Un aspetto molto interessante di questa retrospettiva è l’attenzione posta sulla bottega di Verrocchio, una vera e propria fucina di talenti, fra cui Sandro Botticelli, Pietro Perugino, Bartolomeo della Gatta e Domenico del Ghirlandaio. Alcune opere di questi artisti sono qui esposte e si rivelano preziose per far capire al pubblico come il linguaggio verrocchiesco si diffuse proprio con il contribuito dei suoi allievi nei maggiori centri d’Italia, fino a conquistare Roma grazie ad un anonimo scultore di origini fiorentine, seguace del maestro e attivo proprio nell’Urbe. Nella bottega di Verrocchio si formò anche Leonardo da Vinci e il dialogo fra maestro e allievo risulta un tema cardine dell’esposizione, tanto che la mostra si inserisce come evento di punta delle celebrazioni leonardiane organizzate in tutto il mondo proprio nel 2019, anno in cui ricorre il cinquecentenario dalla morte dell’artista. Nella prima sala ad esempio si mostra come Leonardo si sia ispirato alla Dama con il mazzolino del Verrocchio e abbia saputo cogliere dal maestro l’aspetto più innovativo di questo busto-ritratto, ovvero l’inserimento di braccia e mani, per il suo Ritratto di Ginevra de’ Benci, della quale è qui esposto uno studio preliminare. Si segnala inoltre la presenza in mostra della Madonna col Bambino di Leonardo, l’unica scultura in terracotta attribuibile al grande artista e presentata nell’ultima sala in dialogo con una serie di drappeggi dipinti su lino dallo stesso Leonardo.

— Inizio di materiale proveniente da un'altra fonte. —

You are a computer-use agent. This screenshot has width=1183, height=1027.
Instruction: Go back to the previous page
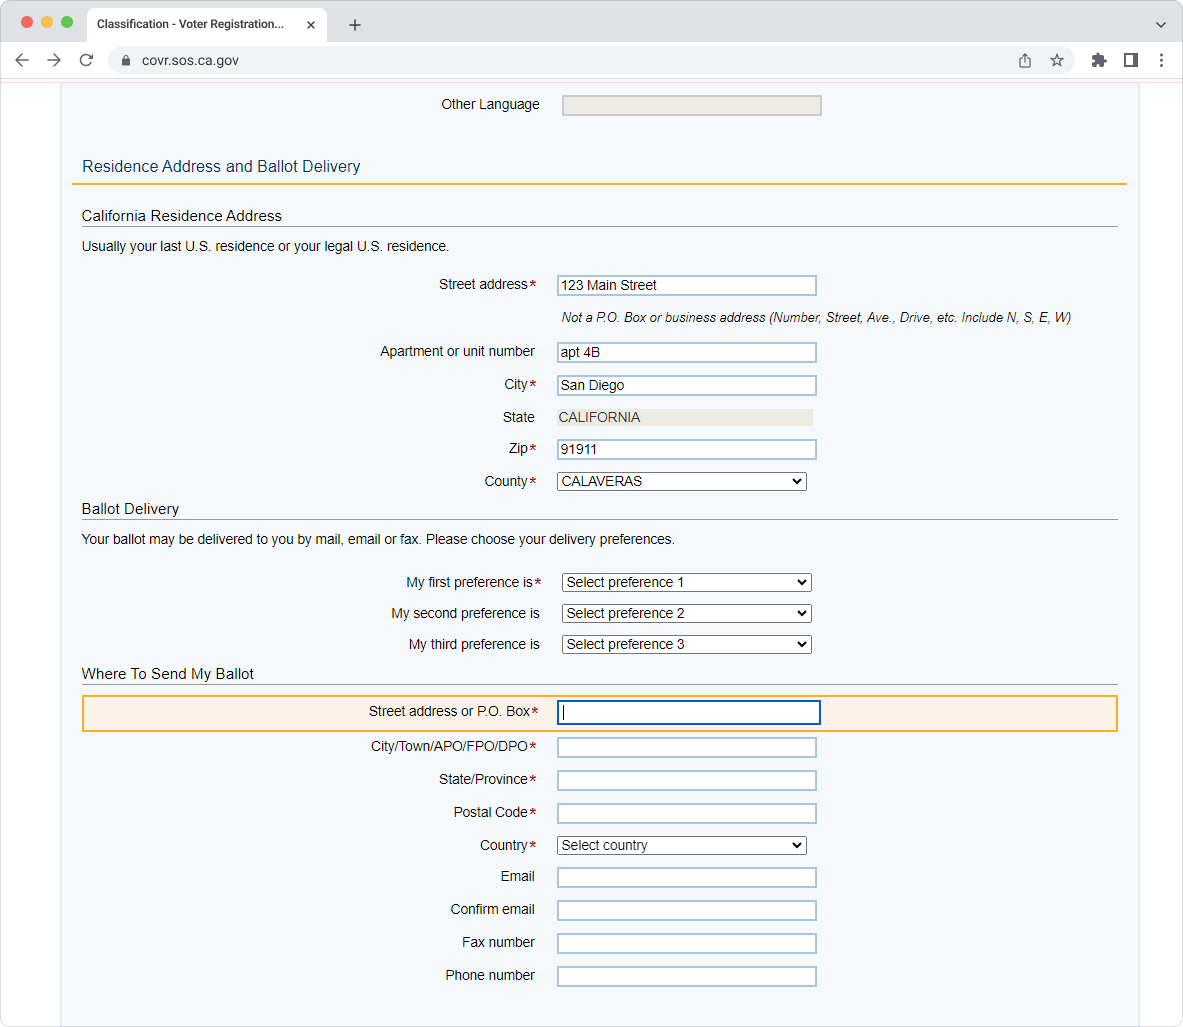(x=22, y=60)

Le opere sono distribuite in maniera spaziosa, i dipinti, così come la maggior parte dei disegni, sono disposti lungo le pareti, mentre molte delle sculture presenti, alcune delle quali racchiuse in teche di vetro, sono posizionate in modo da permetterne al pubblico una visione a 360 gradi. In ogni sala sono presenti grandi pannelli esplicativi, in lingua italiana e inglese, che svolgono un ruolo chiave per la comprensione della mostra. Questi presentano infatti i temi proposti nelle diverse sezioni del palazzo e offrono informazioni sugli artisti e sulle opere esposte, accompagnando il pubblico in un ideale percorso cronologico che mira a restituire la giusta importanza a Verrocchio, uno dei più influenti artisti del Rinascimento. Per comprendere al meglio la sua arte vengono messe a disposizione anche visite guidate che devono essere prenotate presso la Fondazione e sono previste molte attività rivolte a tutto il pubblico, con un ricco programma che coinvolge scuole, famiglie, ragazzi e adulti.

Inoltre, si segnala che la mostra valica i confini di Palazzo Strozzi: sono state infatti allestite due sale al pian terreno del Museo Nazionale del Bargello dove è possibile ammirare l’Incredulità di san Tommaso, capolavoro del Verrocchio realizzato per la chiesa di Orsanmichele a Firenze, e una sala interamente dedicata a Crocifissi verrocchieschi. Tra questi domina il Crocifisso del Bargello esposto in dialogo con quelli di artisti contemporanei a Verrocchio, come Benedetto da MaianoGiuliano da Sangallo.

La rassegna complessiva offre dunque per la prima volta l’opportunità di conoscere approfonditamente l’arte poliedrica di Verrocchio e allo stesso tempo permette di rivivere l’atmosfera del rinascimento fiorentino da un particolare punto di vista, un’occasione unica da non perdere!

Si segnala infine che la mostra si traferirà alla Nation Gallery of Art di Washington DC, dove sarà possibile visitarla a partire dal 29 settembre.